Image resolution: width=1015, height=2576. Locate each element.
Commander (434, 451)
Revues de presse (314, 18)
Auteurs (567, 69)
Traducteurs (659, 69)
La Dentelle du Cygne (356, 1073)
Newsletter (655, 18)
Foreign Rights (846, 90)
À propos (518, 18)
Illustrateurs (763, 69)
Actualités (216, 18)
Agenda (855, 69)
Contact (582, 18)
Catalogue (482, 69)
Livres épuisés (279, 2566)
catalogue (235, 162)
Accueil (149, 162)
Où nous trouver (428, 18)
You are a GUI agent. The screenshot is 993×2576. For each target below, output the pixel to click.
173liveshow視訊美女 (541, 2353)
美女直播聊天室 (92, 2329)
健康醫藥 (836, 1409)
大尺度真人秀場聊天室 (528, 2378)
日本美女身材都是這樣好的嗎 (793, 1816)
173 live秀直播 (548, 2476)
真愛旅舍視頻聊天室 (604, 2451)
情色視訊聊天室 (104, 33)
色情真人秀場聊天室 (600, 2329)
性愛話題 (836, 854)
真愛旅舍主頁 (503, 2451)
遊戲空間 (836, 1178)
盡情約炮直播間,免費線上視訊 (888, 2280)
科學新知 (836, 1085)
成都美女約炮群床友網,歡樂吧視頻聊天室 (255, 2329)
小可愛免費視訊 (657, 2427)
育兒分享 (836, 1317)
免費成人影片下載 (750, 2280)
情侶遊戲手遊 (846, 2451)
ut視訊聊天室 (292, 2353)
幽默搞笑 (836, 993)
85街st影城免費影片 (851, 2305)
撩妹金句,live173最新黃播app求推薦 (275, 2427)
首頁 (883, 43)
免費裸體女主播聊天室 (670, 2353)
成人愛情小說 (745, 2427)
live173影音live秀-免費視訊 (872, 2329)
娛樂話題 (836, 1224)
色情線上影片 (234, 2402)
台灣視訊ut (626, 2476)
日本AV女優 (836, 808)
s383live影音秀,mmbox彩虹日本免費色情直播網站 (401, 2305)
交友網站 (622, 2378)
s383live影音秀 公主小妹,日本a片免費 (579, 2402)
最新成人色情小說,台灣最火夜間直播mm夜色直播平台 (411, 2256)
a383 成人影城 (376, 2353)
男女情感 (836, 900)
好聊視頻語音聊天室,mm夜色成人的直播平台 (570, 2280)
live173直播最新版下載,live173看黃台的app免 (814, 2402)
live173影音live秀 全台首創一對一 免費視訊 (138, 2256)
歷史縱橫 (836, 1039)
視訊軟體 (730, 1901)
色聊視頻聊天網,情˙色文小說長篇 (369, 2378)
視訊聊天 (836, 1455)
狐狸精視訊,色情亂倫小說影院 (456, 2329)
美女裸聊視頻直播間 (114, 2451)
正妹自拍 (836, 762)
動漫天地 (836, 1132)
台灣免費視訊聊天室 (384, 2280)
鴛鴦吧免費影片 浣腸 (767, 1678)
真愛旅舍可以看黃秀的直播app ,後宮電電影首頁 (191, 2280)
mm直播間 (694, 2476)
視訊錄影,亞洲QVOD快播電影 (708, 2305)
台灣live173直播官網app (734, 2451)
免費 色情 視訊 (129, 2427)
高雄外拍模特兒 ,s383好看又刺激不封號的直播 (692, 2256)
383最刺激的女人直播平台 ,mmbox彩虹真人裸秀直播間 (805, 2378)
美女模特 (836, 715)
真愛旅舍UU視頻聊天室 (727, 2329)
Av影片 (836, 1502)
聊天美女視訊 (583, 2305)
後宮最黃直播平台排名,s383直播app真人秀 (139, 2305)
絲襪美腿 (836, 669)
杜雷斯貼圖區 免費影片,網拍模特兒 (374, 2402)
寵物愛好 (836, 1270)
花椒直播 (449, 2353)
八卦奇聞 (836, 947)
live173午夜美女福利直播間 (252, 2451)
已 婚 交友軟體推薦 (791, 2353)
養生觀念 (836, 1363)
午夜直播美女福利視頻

***

__PROBLEM DESCRIPTION__
Shift the coordinates by adding 28 to each of their numbers, and write out everything from the line containing "Revues de presse (314, 18)" down through the line containing "Av影片 (836, 1502)", with every line given in full.

__RIGHT ANSWER__
Revues de presse (342, 46)
Auteurs (595, 97)
Traducteurs (687, 97)
La Dentelle du Cygne (384, 1101)
Newsletter (683, 46)
Foreign Rights (874, 118)
À propos (546, 46)
Illustrateurs (791, 97)
Actualités (244, 46)
Agenda (883, 97)
Contact (610, 46)
Catalogue (510, 97)
Livres épuisés (307, 2594)
catalogue (263, 190)
Accueil (177, 190)
Où nous trouver (456, 46)
You are a GUI agent. The screenshot is 993×2576. For each target below, output the pixel to click.
173liveshow視訊美女 (569, 2381)
美女直播聊天室 (120, 2357)
健康醫藥 (864, 1437)
大尺度真人秀場聊天室 (556, 2406)
日本美女身材都是這樣好的嗎 (821, 1844)
173 live秀直播 (576, 2504)
真愛旅舍視頻聊天室 (632, 2479)
情色視訊聊天室 (132, 61)
色情真人秀場聊天室 (628, 2357)
性愛話題 (864, 882)
真愛旅舍主頁 (531, 2479)
遊戲空間 (864, 1206)
盡情約炮直播間,免費線上視訊 (916, 2308)
科學新知 (864, 1113)
成都美女約炮群床友網,歡樂吧視頻聊天室 (283, 2357)
小可愛免費視訊 (685, 2455)
育兒分享 (864, 1345)
免費成人影片下載 (778, 2308)
情侶遊戲手遊 (874, 2479)
ut視訊聊天室 (320, 2381)
幽默搞笑 (864, 1021)
85街st影城免費影片 (879, 2333)
撩妹金句,live173最新黃播app求推薦 (303, 2455)
首頁 (911, 71)
免費裸體女主播聊天室 (698, 2381)
成人愛情小說 (773, 2455)
live173影音live秀-免費視訊 (900, 2357)
娛樂話題 (864, 1252)
色情線上影片 (262, 2430)
台灣視訊ut (654, 2504)
日本AV女優 (864, 836)
s383live影音秀,mmbox彩虹日本免費色情直播網站 (429, 2333)
交友網站 (650, 2406)
s383live影音秀 公主小妹,日本a片免費 (607, 2430)
最新成人色情小說,台灣最火夜間直播mm夜色直播平台 (439, 2284)
a383 成人影城 (404, 2381)
男女情感 (864, 928)
好聊視頻語音聊天室,mm夜色成人的直播平台 (598, 2308)
live173直播最新版下載,live173看黃台的app免 (842, 2430)
live173影音live秀 全台首創一對一 免費視訊 (166, 2284)
歷史縱橫 (864, 1067)
視訊軟體 (758, 1929)
色聊視頻聊天網,情˙色文小說長篇 (397, 2406)
視訊聊天 (864, 1483)
狐狸精視訊,色情亂倫小說影院 (484, 2357)
美女裸聊視頻直播間 (142, 2479)
正妹自拍 (864, 790)
動漫天地 (864, 1160)
台灣免費視訊聊天室 (412, 2308)
鴛鴦吧免費影片 浣腸 (795, 1706)
真愛旅舍可以看黃秀的直播app ,後宮電電影首頁 (219, 2308)
mm直播間 (722, 2504)
視訊錄影,亞洲QVOD快播電影 (736, 2333)
台灣live173直播官網app (762, 2479)
免費 色情 視訊 (157, 2455)
高雄外拍模特兒 ,s383好看又刺激不封號的直播 (720, 2284)
383最刺激的女人直播平台 ,mmbox彩虹真人裸秀直播間 (833, 2406)
美女模特 (864, 743)
真愛旅舍UU視頻聊天室 (755, 2357)
Av影片 (864, 1530)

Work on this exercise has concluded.